The effects of icing on aircraft are cumulative: thrust is reduced, drag increases, lift lessens, and weight increases, resulting in an increase in stall speed and a deterioration in aircraft performance.

In extreme cases 2 to 3 inches of ice can form on the leading edge of an airfoil in less than 5 minutes. 1/2 inch of ice can reduce the lifting power of some aircraft by 50% and increase the drag by an equal percentage.

Ice accumulation on the propeller reduces its efficiency and more power will be required to maintain level flight. Running the engine at higher RPMs will help minimize ice buildup on the propeller blades. However, if ice accumulates and a portion of it is slung off, the resulting unbalanced state can cause severe vibration which has the potential to rip the engine from its mounts. If this occurs, power should be reduced immediately.

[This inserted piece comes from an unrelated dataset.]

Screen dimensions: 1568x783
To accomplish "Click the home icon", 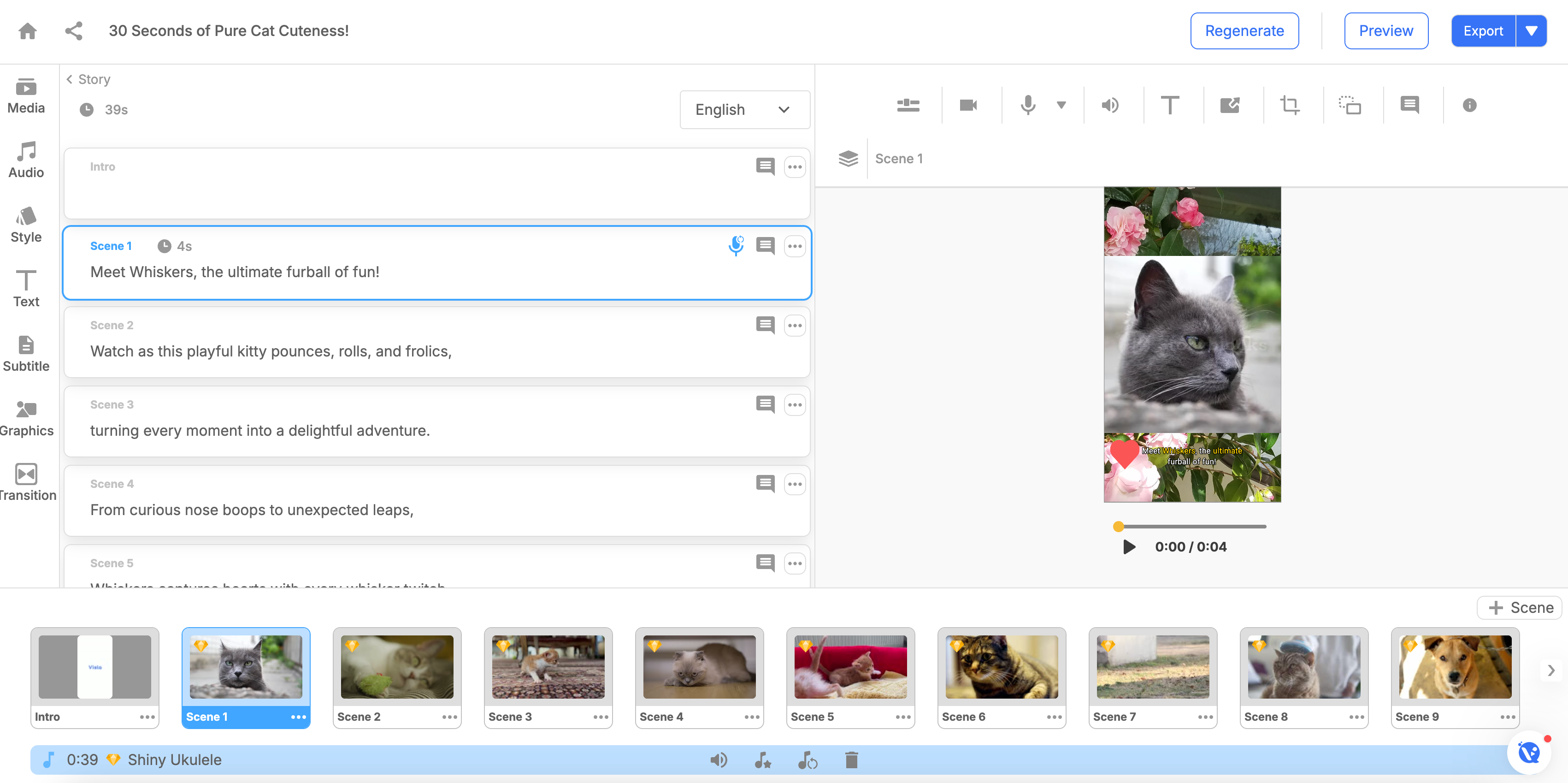I will pos(27,31).
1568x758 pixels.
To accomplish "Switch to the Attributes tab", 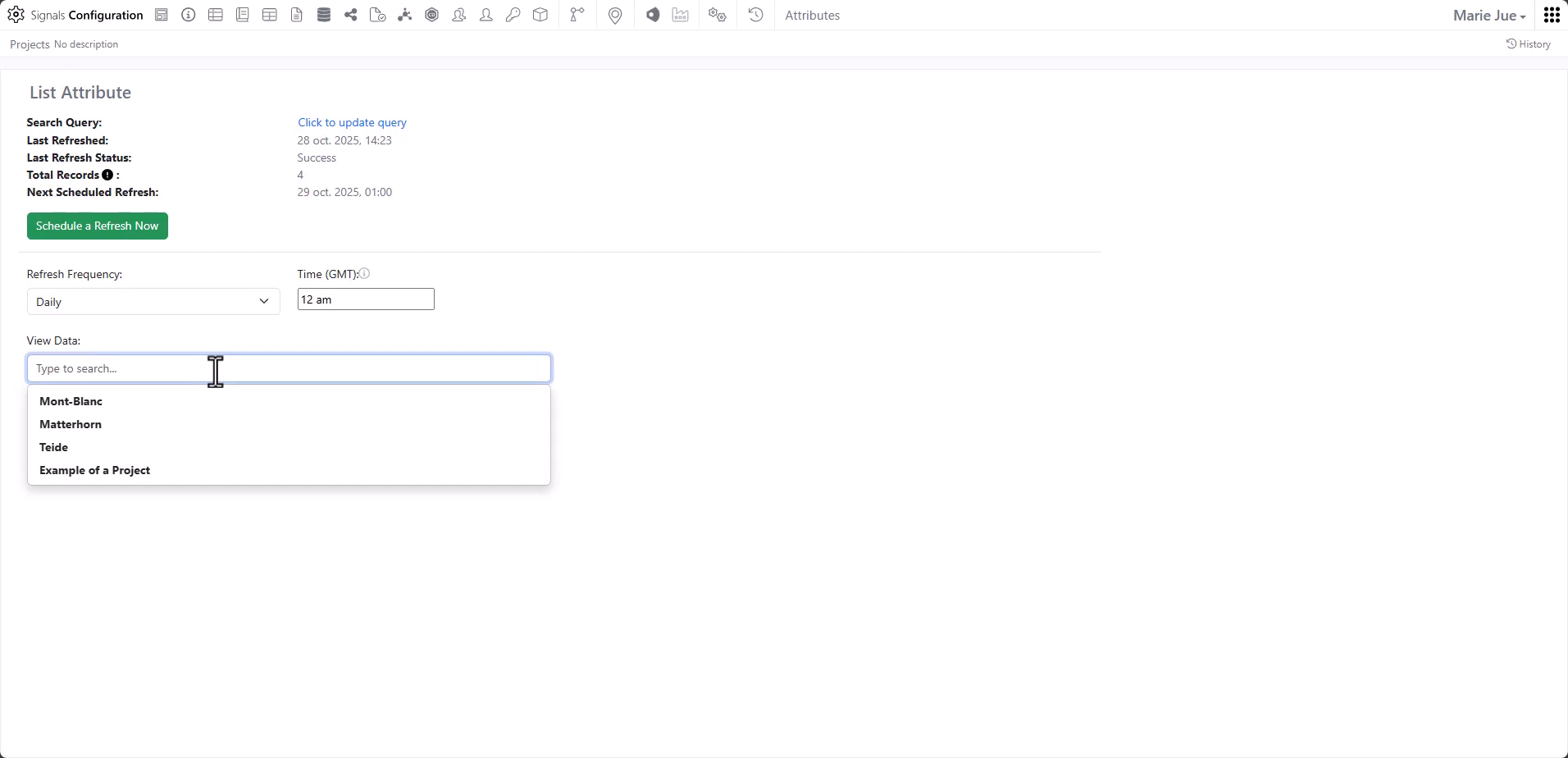I will pos(812,15).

When ice forms in the engine induction system, the air necessary for combustion is restricted, resulting in a loss of power. Due to the Venturi Effect, ice can form in the carburetor at temperatures as high as 100 degrees F when there is high humidity. The symptoms of carburetor icing are reduced power and a rough running engine. Carb Heat bypasses the normal induction system and sends heated air into the carburetor from a shroud surrounding the exhaust manifold. Engine heat during the climb and cruise phases of flight is usually sufficient to prevent carburetor icing, but carb heat should be applied whenever engine power is reduced, such as during descent and landing, and whenever flying in icing conditions. Fuel-injected engines don’t have carburetors, but the primary air intakes can still become blocked by ice, reducing power. In this case pilots should activate Alternate Air, which will route air from inside the cabin into the engine intake manifold.